No interior, encontram-se materiais e um nível de montagem dignos da marca, se bem que não tão impressionantes quanto os de um Range Rover ou de um Range Rover Sport. O botão na consola central, tipo "máquina de lavar", emerge quando se liga o motor e permite comandar a caixa de velocidades - mais conhecido dos modelos Jaguar -, é outro contributo para uma atmosfera geral de classe superior.
Como se não bastasse tudo isto, o Evoque é um daqueles veículos que se conduzem só por prazer. O conjunto motor/caixa de velocidades automática tornam-no despachado. Curva com competência em estradas sinuosas e mantém-se igualmente estável a alta velocidade em auto-estrada. Acresce que possui uma suspensão cómoda.

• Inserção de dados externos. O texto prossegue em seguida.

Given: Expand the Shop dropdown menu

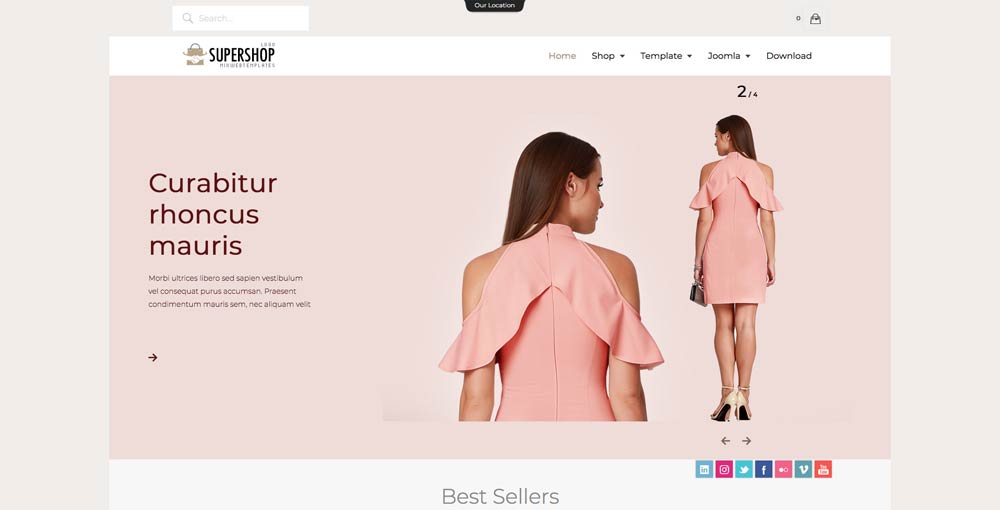Looking at the screenshot, I should click(x=608, y=56).
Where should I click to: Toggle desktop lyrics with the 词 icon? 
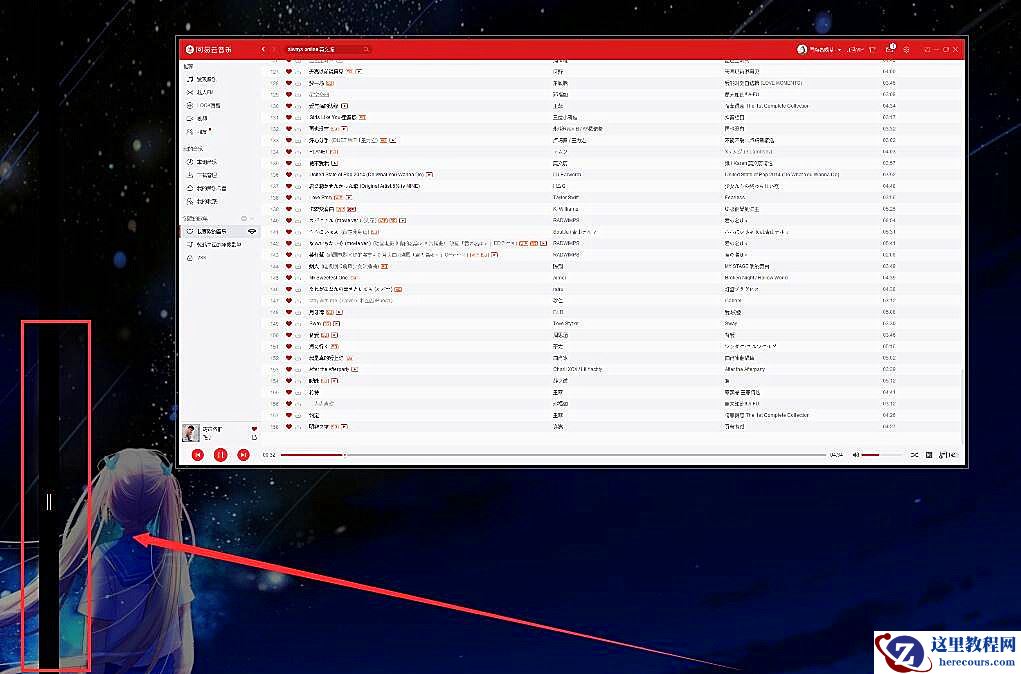[929, 454]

É preciso afinar os sentidos para lhe encontrar defeitos. Que também os há. Em estrada aberta notam-se alguns ruídos aerodinâmicos, apesar de não chegarem a incomodar, e o Evoque é tão "orelhudo" que, em curvas à esquerda ou mudanças de direcção neste sentido, a visibilidade do condutor fica prejudicada. Já a habitabilidade e a bagageira revelaram-se muito melhores do que seria de esperar num veículo com formato coupé e cujas dimensões esteriores são, na realidade, menores do que aparenta. No entanto, o acesso aos lugares traseiros requer agilidade e os passageiros que aí se sentarem podem reclamar devido a alguma claustrofobia provocada pela reduzida altura dos vidros laterais.

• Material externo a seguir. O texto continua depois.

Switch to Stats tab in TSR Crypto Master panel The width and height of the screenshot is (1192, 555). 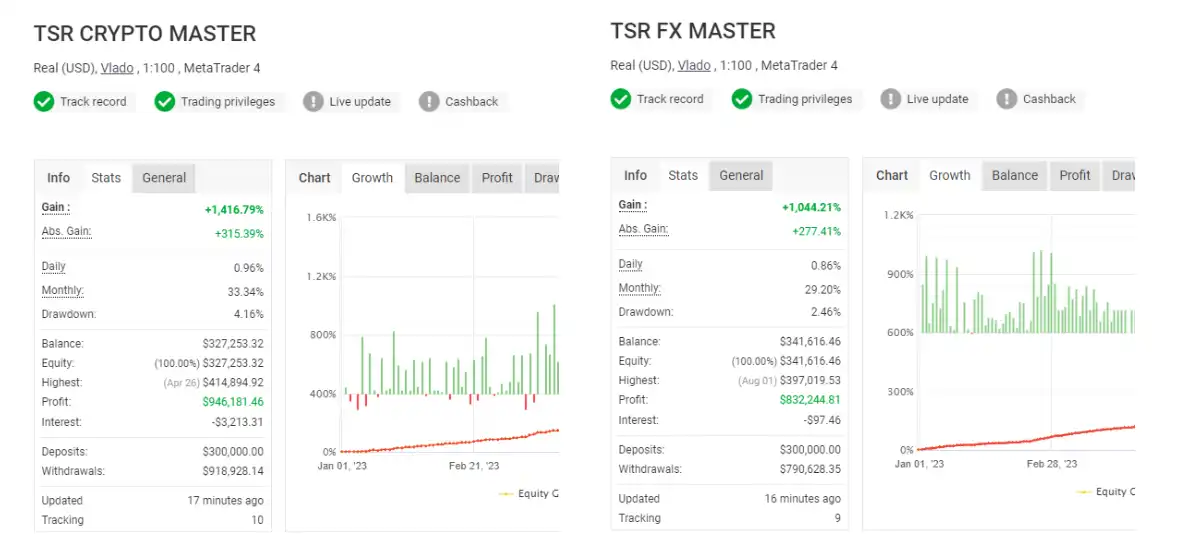(106, 178)
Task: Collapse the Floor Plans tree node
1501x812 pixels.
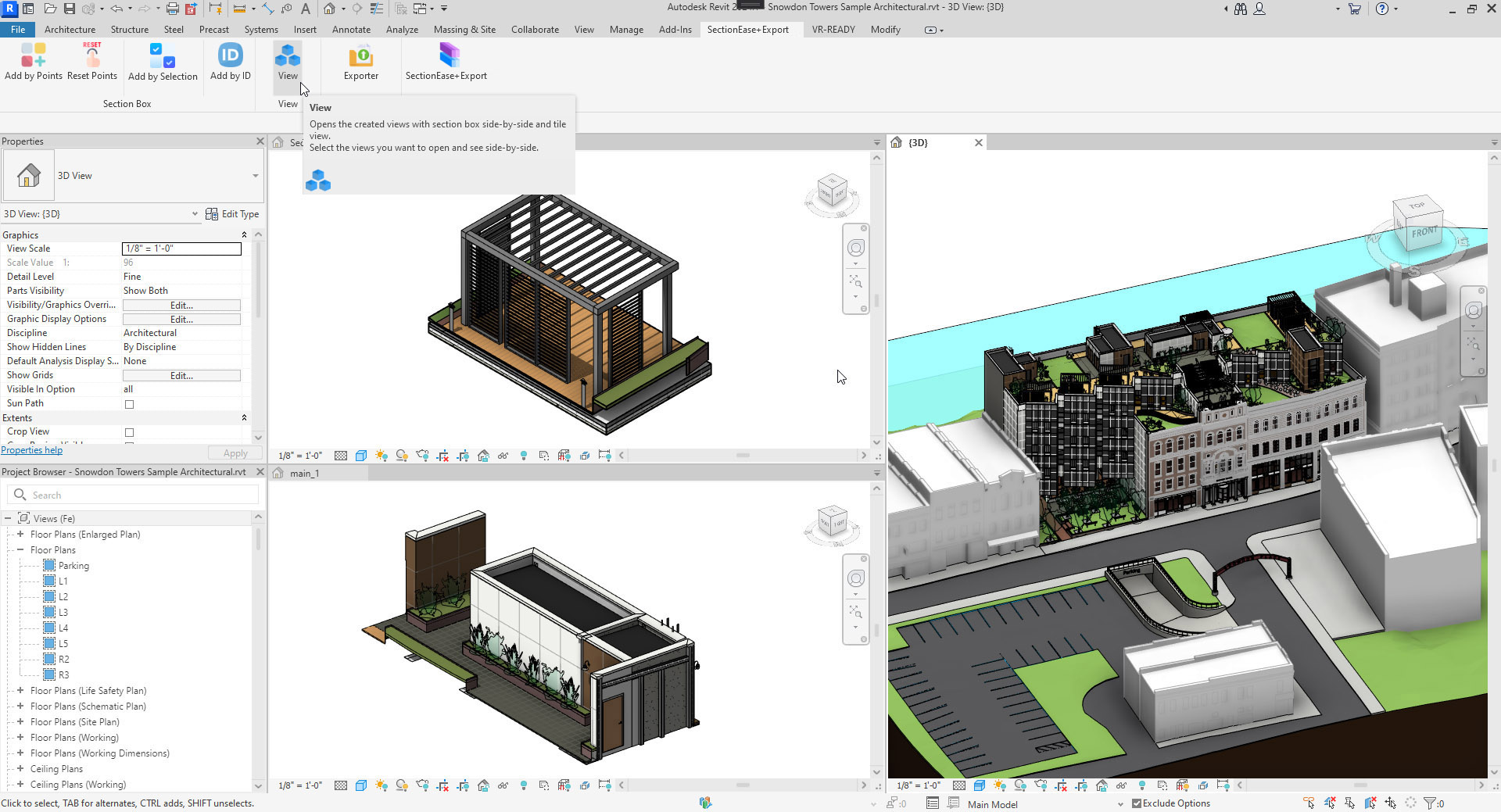Action: 20,550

Mesmo sendo o mais pequeno da gama, este Range Rover apresenta alguns tiques de estrela. Além de se fazer pagar bem caro na aquisição, dispensa sistemas que visam poupar combustível, como o que desliga o motor quando o veículo está parado (esse lado politicamente correcto pode encontrar-se nas versões com apenas duas rodas motrizes). O resultado são consumos médios que facilmente andam pela casa dos 11 litros de gasóleo, até porque o tal apelo a uma condução hedonista leva a carregar mais no acelerador do que seria recomendável. Ainda no que à carteira diz respeito, convém também recordar que os Land Rover e Range Rover são conhecidos por necessitarem de mimos caros, leia-se de uma manutenção dispendiosa.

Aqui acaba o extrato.